Let $A_{\infty}\hspace{-0.03 in}$ be a maximal $C^{\infty}\hspace{-0.02 in}$ atlas on $M\hspace{-0.03 in}$, and with that smooth structure on $M$,
suppose $\: j : TM\to TM\:$ is a smooth function such that
$\;\;\;$ for all vectors $v$ in TM, $\: \hspace{.03 in}j\hspace{.02 in}(\hspace{.05 in}j\hspace{.02 in}(v)) = -v \:$ and $\: \pi \hspace{.03 in}(\hspace{.05 in}j\hspace{.02 in}(v)) = \pi \hspace{.03 in}(v) \:$
$\;\;\;\;\;\;\;\;$ and
$\;\;\;$ for all points $p$ in $M\hspace{-0.03 in}$, the function $\: \hspace{.04 in}f : T_{\hspace{-0.03 in}p}\hspace{.03 in}M\to $ $T_{\hspace{-0.03 in}p}\hspace{.03 in}M$ $\:$ given by $\: \hspace{.04 in}f(v) = \hspace{.03 in}j\hspace{.02 in}(v) \:$ is a linear map
.
Does it follow that there is a unique subset $A_j$ of $A_{\infty}$ such that
$A_j$ is a maximal real analytic atlas on $M$ and $A_j$ makes $\hspace{.02 in}j$ real analytic?
(This question is due to wikipedia's definition of almost-complex manifold
only requiring smoothness, rather than real analyticity.)

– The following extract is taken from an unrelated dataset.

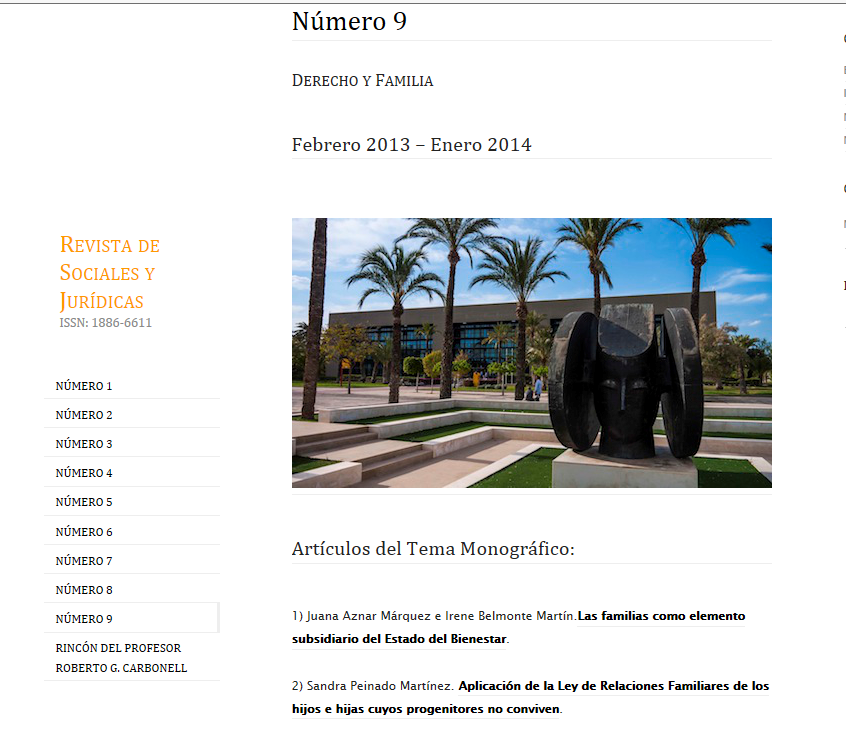
Task: Select the highlighted Número 9 menu item
Action: [84, 619]
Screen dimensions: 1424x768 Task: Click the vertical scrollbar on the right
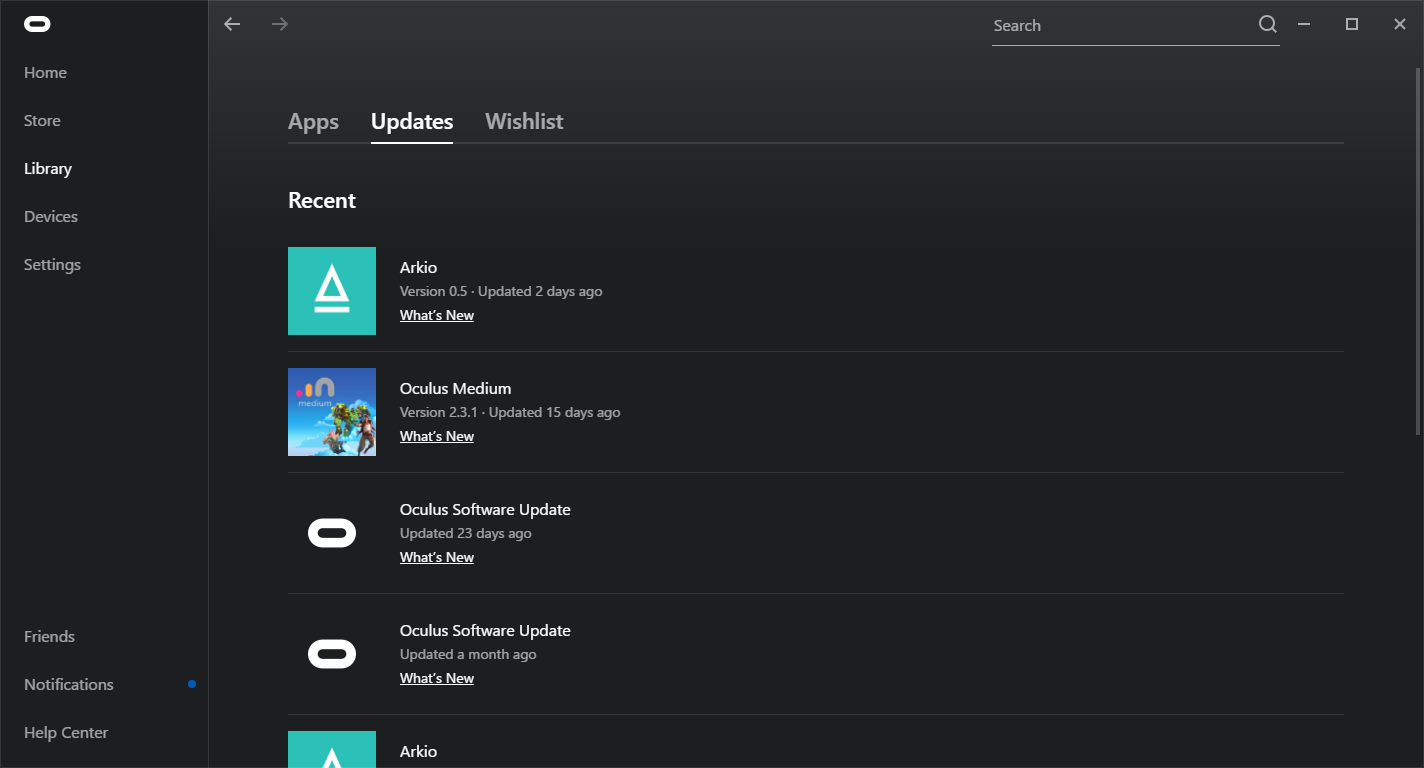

If $M$ has (real) dimension $2$, then the answer is yes. Every $2$-dimensional almost complex structure is integrable, and the Newlander-Nirenberg theorem says that it determines a unique complex structure, i.e., a maximal atlas of holomorphically compatible charts. This atlas is, in particular, real-analytic.
But in higher dimensions, the answer is no. For example, you could start with the standard integrable almost complex structure on $\mathbb C^2$, and then use a bump function to modify it in some open set to make it non-integrable there. The result is an almost complex structure $j$ whose Nijenhuis tensor is zero on an open set but not globally zero. If $j$ were real-analytic with respect to some analytic structure, then this would be impossible.